= Beginning of Section =
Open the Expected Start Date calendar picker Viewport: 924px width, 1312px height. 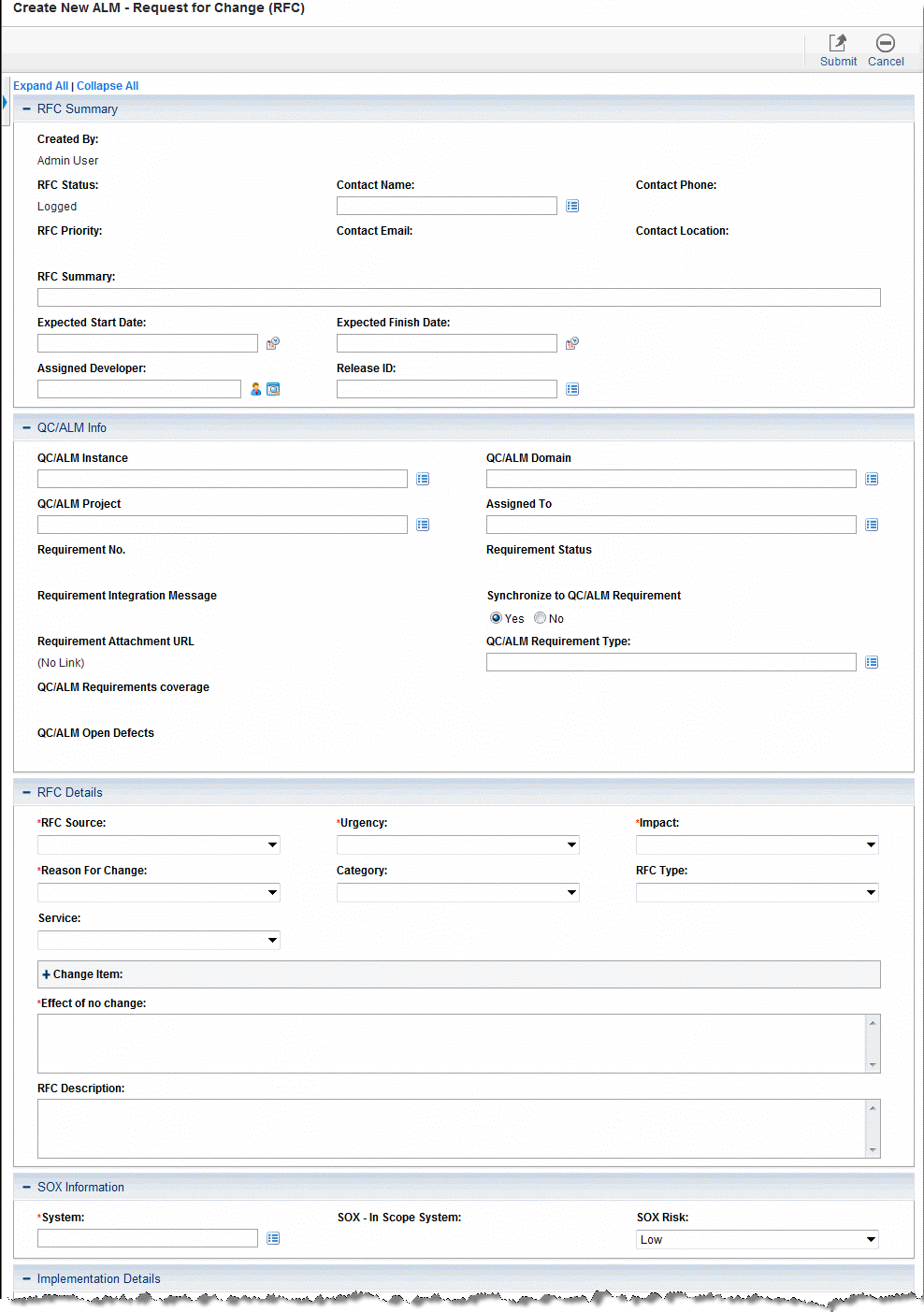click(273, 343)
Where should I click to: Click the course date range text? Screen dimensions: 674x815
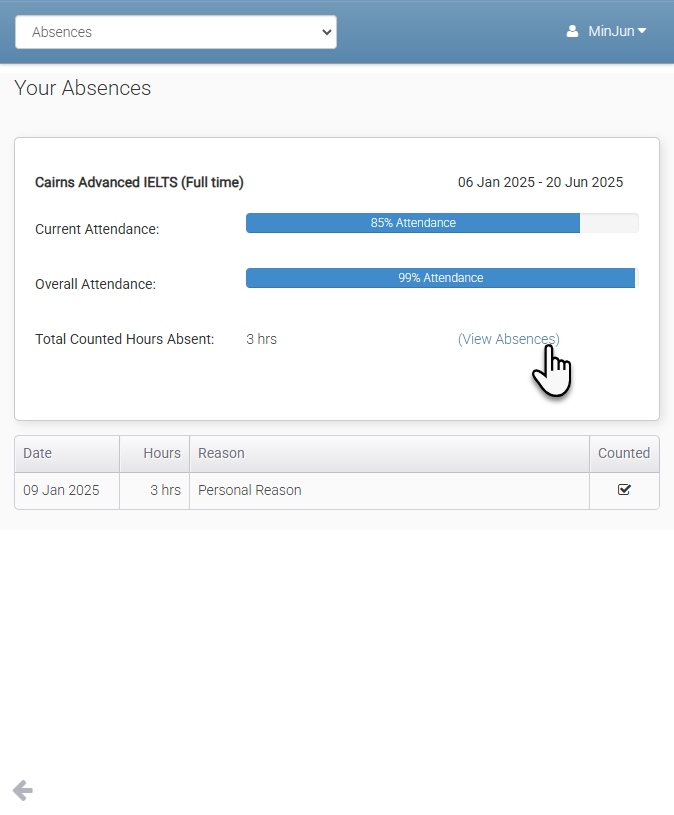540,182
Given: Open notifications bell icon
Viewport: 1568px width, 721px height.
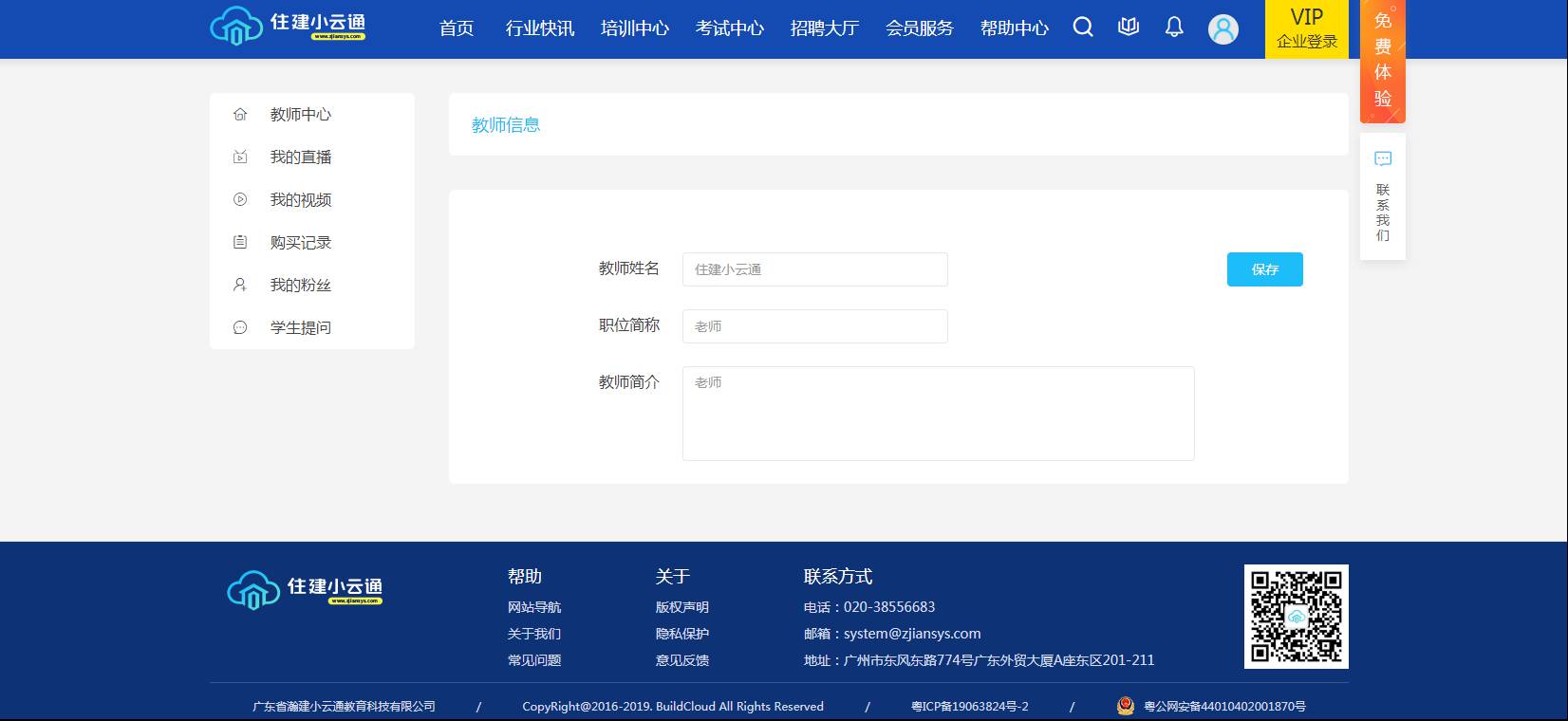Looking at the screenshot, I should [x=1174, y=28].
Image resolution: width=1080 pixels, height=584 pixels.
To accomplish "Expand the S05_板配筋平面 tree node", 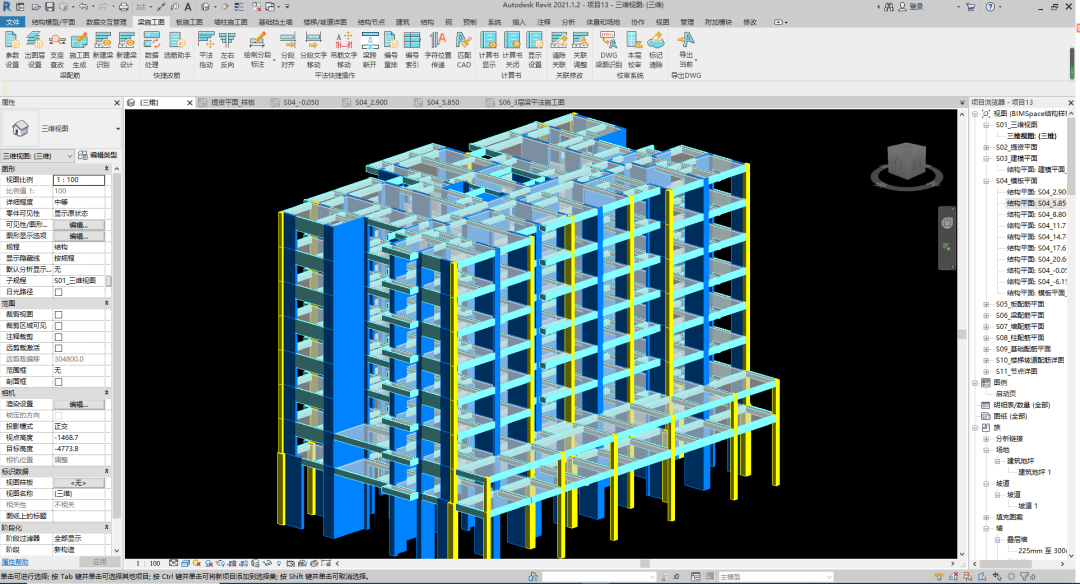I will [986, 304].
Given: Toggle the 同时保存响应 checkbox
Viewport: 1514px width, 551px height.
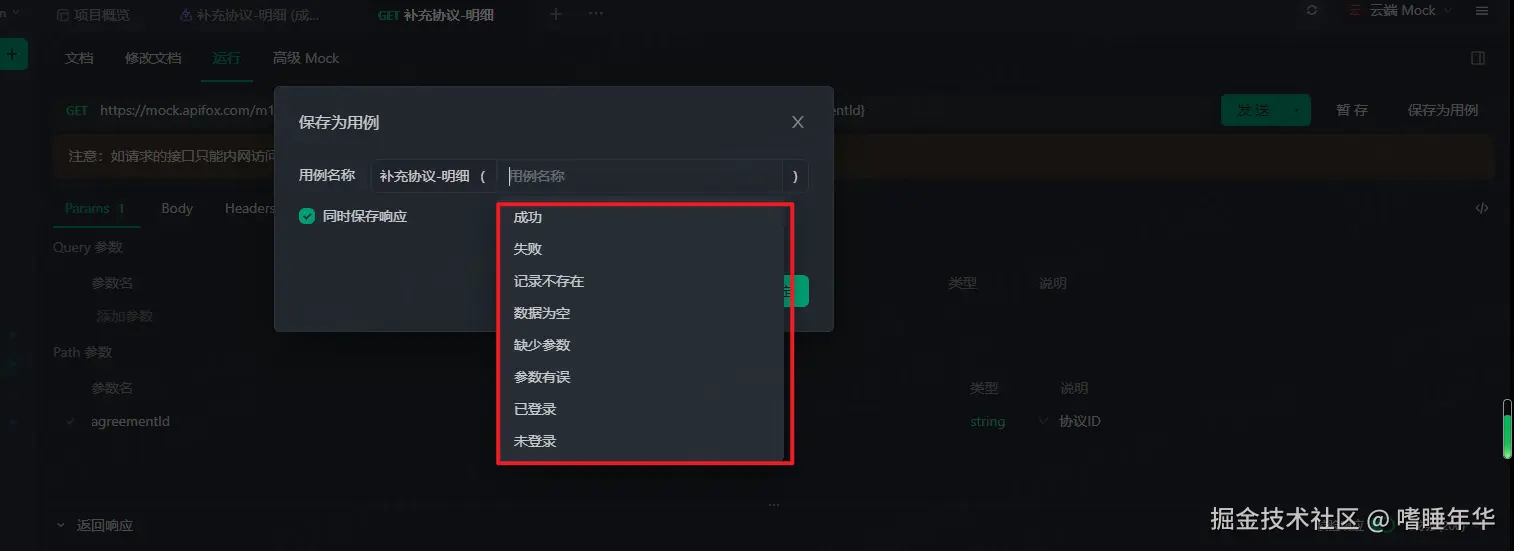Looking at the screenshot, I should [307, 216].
= End of Section =
Aim of the exercise: Looking through the listing above, state how many of its lines contain the string "Given". Write only the number.

Written reply: 2